I crave the remote and wild places. It’s something that burns in my blood and creates a wistful feeling that haunts me throughout my days. This picture was taken while on a spring Bear hunt in North Idaho early this year.

It’s been a dream of mine…for as long as I can remember. It seems that everything “North” curdles and surges in my blood. My body and soul CRAVE the remote and rugged country as much as they do food and water. sustenance for the primeval DNA that is buried deep in my genetic makeup; I have been waiting to satiate this appetite for far too long. This wait became too much to bear…I had to do something before it was too late!

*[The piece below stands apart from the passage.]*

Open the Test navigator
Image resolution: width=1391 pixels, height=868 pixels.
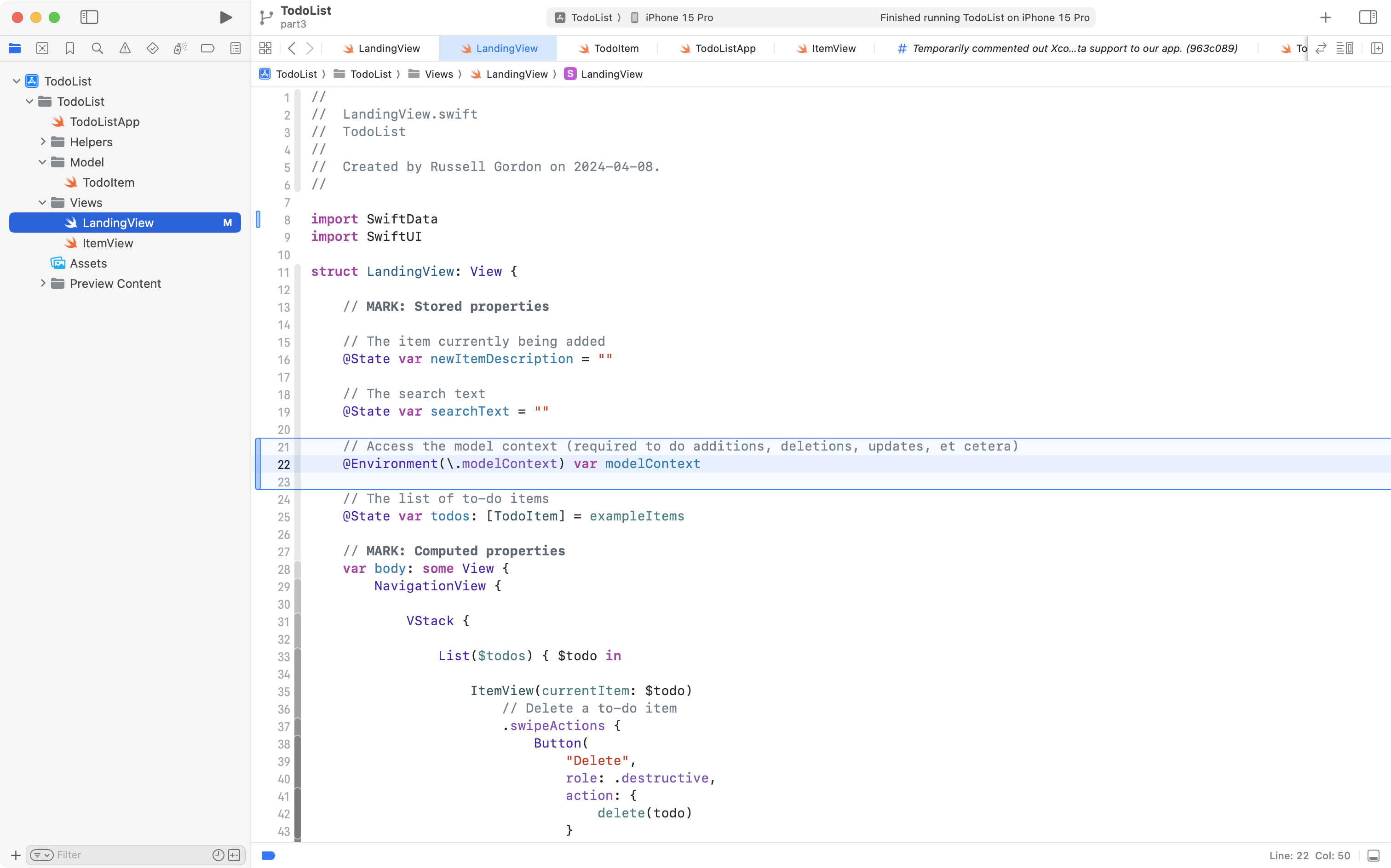point(153,48)
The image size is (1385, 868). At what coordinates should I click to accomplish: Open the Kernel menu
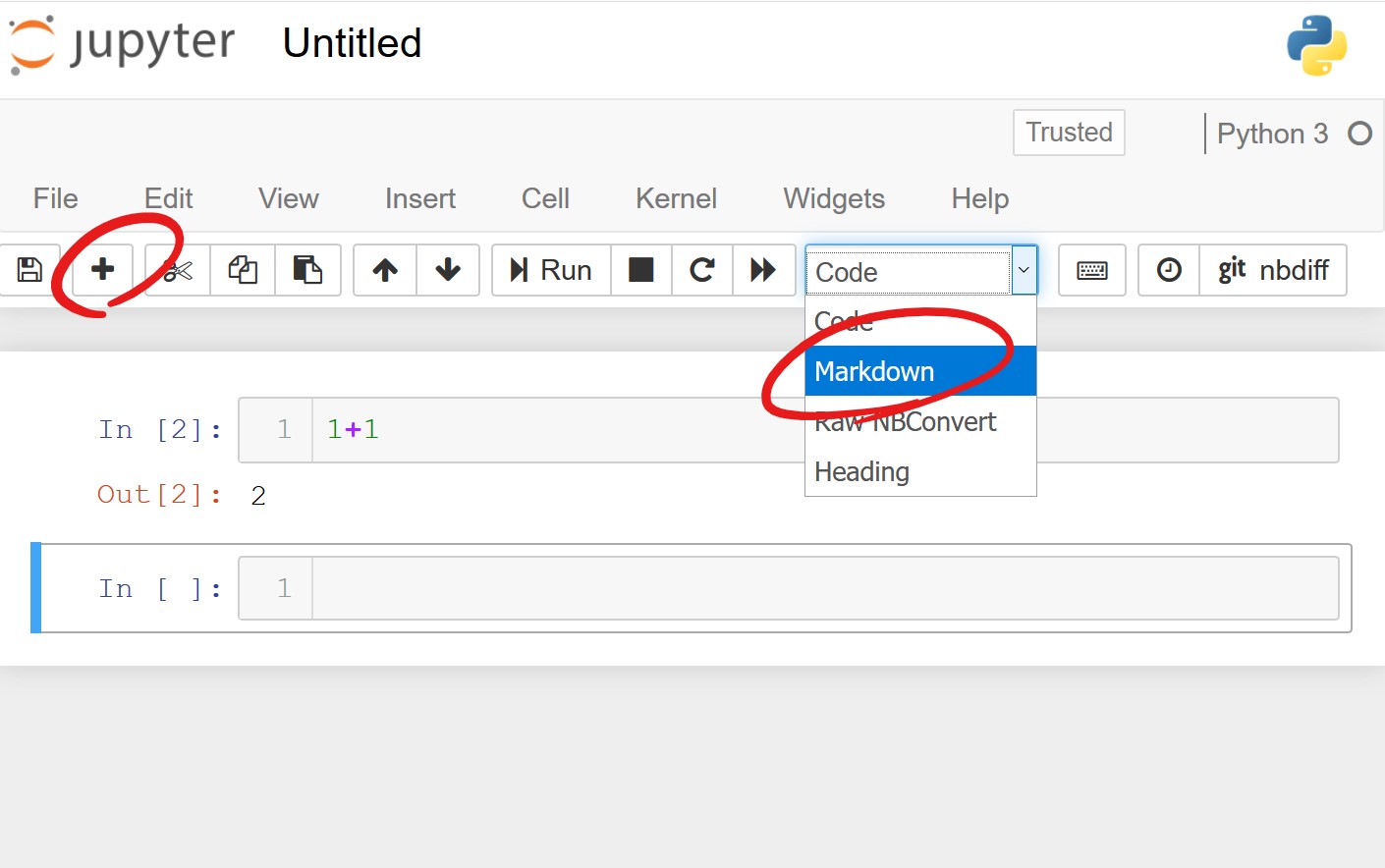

Planning a trip to the North country has always seemed like a very daunting and almost insurmountable task. So finally I just sat down and figured out what it would take to get it done and then just started crunching numbers, pecking away at the details and taking steps to make it happen. The planning started mid last year and then finally started to seem to solidify, as the early December snow started to coat my hometown mountains.

I decided to pitch the idea to my best friend and hunting partner, not really sure of what he’d think. When I say “best friend”…I should explain that, Darin is more like a brother to me. We have been “best friends” ever since…well birth, basically. We have tackled  almost every major life obstacle together and I was elated when he picked up a bow and joined me in the woods six seasons ago. So when he seemed as excited as I was, the hunt was on and the planning had begun!

My Toelke Whip gets first crack at a Caribou, come next month! I’ll be shooting Grizzly Stiks (by Alasks Bowhunting Supply) tipped with the new 125 gr. broadheads from The Solid Broadhead Company.

At first this was going to be a DIY Caribou  hunt along the Dalton Highway; better known as “The Haul Road”. But then somehow it morphed and it was decided that it would be a “drop” hunt instead. We were to fly in with a outfit that had been highly recommended (70 North) and then just like it sounds…dropped! They would provide the major camp essentials: a tent, cots and kitchen etceteras. But we would provide everything else. It seemed like the perfect adventure; out in the middle of the wilds of Alaska…just us two against the “Land of the Midnight Sun” and stalking caribou with bows in hand!

We stuck to this plan for a while and it even went as far as corresponding with Mike, the owner/operator of 70 North and reserving a time slot. Just when the trigger was about to be pulled and money paid…reality smacked us good. Upon checking flight info; Darin noticed something very important that we had previously missed. This “small” detail; was that airfare doubles when you are flying all the way into Deadhorse, instead of stopping in Anchorage or Fairbanks. The cash register was already clanging out of control and my butt was in major pucker mode…becuase I was wondering if I would be able to come up with the funds to make this happen.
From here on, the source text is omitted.